# How ModelOutput Classes Are Structured for Different Task Heads in Hugging Face Transformers

> Explore the structured ModelOutput classes in Hugging Face Transformers. Learn how this unified hierarchy ensures consistent access and pytree compatibility for all model heads.

- Repository: [Hugging Face/transformers](https://github.com/huggingface/transformers)
- Tags: internals
- Published: 2026-02-22

---

**Hugging Face Transformers implements a unified dataclass-based hierarchy where all task-specific outputs inherit from the base `ModelOutput` class, providing consistent dictionary-like access, attribute access, and PyTorch pytree compatibility across every model head.**

The huggingface/transformers library standardizes model return values through a sophisticated output system. Understanding how ModelOutput classes are structured for different task heads enables developers to write cleaner inference code and leverage built-in utilities like automatic tuple conversion and distributed training support.

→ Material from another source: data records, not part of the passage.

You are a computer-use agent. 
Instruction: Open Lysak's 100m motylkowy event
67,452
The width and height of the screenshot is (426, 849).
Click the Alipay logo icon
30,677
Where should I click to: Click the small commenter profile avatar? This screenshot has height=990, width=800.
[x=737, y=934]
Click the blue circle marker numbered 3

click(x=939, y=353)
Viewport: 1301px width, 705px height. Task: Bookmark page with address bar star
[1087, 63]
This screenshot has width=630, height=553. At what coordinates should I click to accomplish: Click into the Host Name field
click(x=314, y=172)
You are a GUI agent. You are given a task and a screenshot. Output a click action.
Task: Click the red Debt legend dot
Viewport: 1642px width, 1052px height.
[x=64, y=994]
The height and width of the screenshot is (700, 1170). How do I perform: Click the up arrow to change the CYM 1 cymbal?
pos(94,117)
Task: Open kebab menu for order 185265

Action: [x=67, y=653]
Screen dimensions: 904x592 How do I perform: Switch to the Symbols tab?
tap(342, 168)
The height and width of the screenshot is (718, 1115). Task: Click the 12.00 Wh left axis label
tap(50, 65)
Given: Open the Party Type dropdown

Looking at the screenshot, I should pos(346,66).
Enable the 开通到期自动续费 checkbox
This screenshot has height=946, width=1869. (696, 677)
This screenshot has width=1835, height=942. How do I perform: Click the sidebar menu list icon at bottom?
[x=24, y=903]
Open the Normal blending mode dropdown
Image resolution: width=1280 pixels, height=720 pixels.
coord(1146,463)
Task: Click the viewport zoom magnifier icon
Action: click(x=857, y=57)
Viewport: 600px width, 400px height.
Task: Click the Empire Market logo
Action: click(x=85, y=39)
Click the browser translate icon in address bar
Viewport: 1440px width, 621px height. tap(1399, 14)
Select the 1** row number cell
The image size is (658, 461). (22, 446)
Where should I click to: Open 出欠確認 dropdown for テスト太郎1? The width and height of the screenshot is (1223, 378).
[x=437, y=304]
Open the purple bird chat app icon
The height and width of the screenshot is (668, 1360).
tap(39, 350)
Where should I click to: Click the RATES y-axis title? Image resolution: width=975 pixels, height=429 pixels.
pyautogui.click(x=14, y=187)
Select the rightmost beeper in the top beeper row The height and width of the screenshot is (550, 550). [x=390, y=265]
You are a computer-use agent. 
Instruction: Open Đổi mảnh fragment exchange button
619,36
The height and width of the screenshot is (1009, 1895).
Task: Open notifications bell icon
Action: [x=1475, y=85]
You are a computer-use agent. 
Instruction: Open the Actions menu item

## The Base ModelOutput Architecture

All output types in the library descend from the core **`ModelOutput`** class defined in [`src/transformers/utils/generic.py`](https://github.com/huggingface/transformers/blob/main/src/transformers/utils/generic.py). This base class is implemented as a Python dataclass that inherits from `OrderedDict`, giving it dual behavior as both an object and a dictionary.

```python
@dataclass
class ModelOutput(OrderedDict):
    ...
    def __getitem__(self, k):
        if isinstance(k, str):
            return dict(self.items())[k]
        else:
            return self.to_tuple()[k]
    ...

```

The `ModelOutput` base provides three critical capabilities:

- **Tuple-like indexing** – Access outputs by integer index (e.g., `output[0]` for the first field)
- **Safe attribute access** – Use dot notation (e.g., `output.logits`) with automatic handling of missing fields
- **PyTorch pytree registration** – Registration in `__init_subclass__` ensures compatibility with `torch.nn.parallel.DistributedDataParallel` and `static_graph=True`

When a concrete output dataclass is instantiated, `ModelOutput.__post_init__` automatically populates the underlying `OrderedDict` with any non-`None` attributes. This design allows the same object to behave like a dictionary (`output["logits"]`) while preserving attribute access (`output.logits`).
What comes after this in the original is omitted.